NECK LIFT / NECK REJUVENATION
The main focus of the neck lift or neck rejuvenation is the sagging neck or ‘turkey gobbler’ appearance, which can make patients heavy full faces and aged.
Loss of the cervicomental angle is a common sign of aging, inciting patients to seek facial/neck rejuvenation.
Neck contouring involves management of the subcutaneous fat, platysma muscle and cervical skin.
The youthful neck that most patients seek is characterized by thin, soft tissue with
- visible underlying structures
- an acute cervicomental angle
- the absence of fat, sagging, dyspigmentation, and wrinkles
The aging neck results from the triad of accumulated submental fat, platysmal banding, and redundant dyspigmented skin. These physical attributes are the result of the intrinsic aging process compounded by the extrinsic environmental factors affecting all tissue and structures in the submentum and neck area.

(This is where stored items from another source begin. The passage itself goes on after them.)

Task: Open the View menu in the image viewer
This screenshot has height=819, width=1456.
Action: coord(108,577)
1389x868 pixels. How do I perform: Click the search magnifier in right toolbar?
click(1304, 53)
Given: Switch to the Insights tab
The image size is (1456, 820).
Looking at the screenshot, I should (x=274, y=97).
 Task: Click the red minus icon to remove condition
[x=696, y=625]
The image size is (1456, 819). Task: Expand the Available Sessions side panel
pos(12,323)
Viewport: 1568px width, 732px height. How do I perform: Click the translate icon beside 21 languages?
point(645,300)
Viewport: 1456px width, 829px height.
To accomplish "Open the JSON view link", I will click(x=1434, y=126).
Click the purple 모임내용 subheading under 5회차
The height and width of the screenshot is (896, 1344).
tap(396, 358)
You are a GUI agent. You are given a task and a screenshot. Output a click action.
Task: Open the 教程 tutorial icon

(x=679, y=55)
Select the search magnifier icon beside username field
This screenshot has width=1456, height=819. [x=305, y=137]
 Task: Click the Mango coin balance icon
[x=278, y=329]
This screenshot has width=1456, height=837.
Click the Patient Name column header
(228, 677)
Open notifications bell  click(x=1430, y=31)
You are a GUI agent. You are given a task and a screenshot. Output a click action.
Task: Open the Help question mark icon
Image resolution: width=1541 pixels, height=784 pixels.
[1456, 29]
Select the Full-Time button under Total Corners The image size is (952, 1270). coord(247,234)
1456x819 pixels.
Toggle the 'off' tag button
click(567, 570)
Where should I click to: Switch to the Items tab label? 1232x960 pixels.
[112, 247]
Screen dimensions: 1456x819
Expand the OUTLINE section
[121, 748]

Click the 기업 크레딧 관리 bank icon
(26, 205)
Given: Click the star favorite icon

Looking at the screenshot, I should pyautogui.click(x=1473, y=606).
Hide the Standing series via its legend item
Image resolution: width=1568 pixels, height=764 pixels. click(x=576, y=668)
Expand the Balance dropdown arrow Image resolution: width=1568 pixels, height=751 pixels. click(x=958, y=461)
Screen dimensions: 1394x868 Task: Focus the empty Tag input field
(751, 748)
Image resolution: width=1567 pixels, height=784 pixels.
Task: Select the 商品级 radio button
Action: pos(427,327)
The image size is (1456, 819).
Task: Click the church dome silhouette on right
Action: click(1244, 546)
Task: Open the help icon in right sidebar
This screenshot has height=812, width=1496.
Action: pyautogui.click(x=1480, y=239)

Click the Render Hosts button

The goals of the neck lift procedure are to rejuvenate the neck to achieve balanced, youthful contours and to restore a more youthful cervicomental angle. Patients with significant excess neck skin and tissue do not have a clear separation between the end of the jaw line and the beginning of the neck. Often patients with a heavy or ‘turkey gobbler’ neck have significant laxity or submittal skin in addition to evidence of platysmal banding, submental, and submandibular adipose deposits. Older patients in whom the skin has lost its elasticity are often candidates (figure 6.10). The focus of the operation is creating a more defined neck angle. Candidates for the neck lift technique are those with significant laxity and redundancy of the submittal skin in the absence of lateral jowling deformity. The focus of the operation is to recreate a defined cervicomental angle and smoother neck contour.
A successful surgical outcome of the neck rejuvenation surgery initiates with careful patient selection and realistic patient expectations. Any medical problems contraindicating elective surgery will also contraindicate neck contouring. A review of the general health status, past medical and surgical history, medications, allergies, and social habits is also important to reveal any contraindications or underlying illnesses that may affect elective surgery and anesthesia. A history of keloid or hypertrophic scar formation, autoimmune and inflammatory diseases and allergic dermatitis of the face and neck skin should be well controlled prior to surgery to avoid poor healing…
Of exreme importance is any recent history of tobacco use. The deleterious and dangerous effects of smoking on post surgical healing are well documented in the literature. Patients should discontinue the use of all tobacco and nicotine at least 1 month before and after cosmetic surgery.
All medications or supplements that increase the risk of bleeding, including anticoagulant medications such as aspirin, non steroidal anti-inflammatory drugs (NSAIDs), warfarin sodium (Coumadin), steroid medications, as well as some vitamins and herbal supplements should be submitted to surgeon’s review and discontinued prior to surgery.
The aim of this article is to give you a general information about the surgical intervention in question. You need to make more research about possible complications and risks of this selected procedure in order to make an informed decision. Please note that complications occur more frequently with patients who are obese, smoke, and have a history or lung or other chronic underlying medical conditions.
Smokers are recognized to have a significantly higher risk of post operative wound healing problems with a subsequently higher potential of infection as well as operative and post operative bleeding. Patients should discontinue smoking for two weeks before and two weeks after surgery. Although it helps to stop smoking before and after surgery, this does not completely eliminate the increased risks resulting from long term smoking. Smoking also has a long term adverse effect on the skin and ageing process.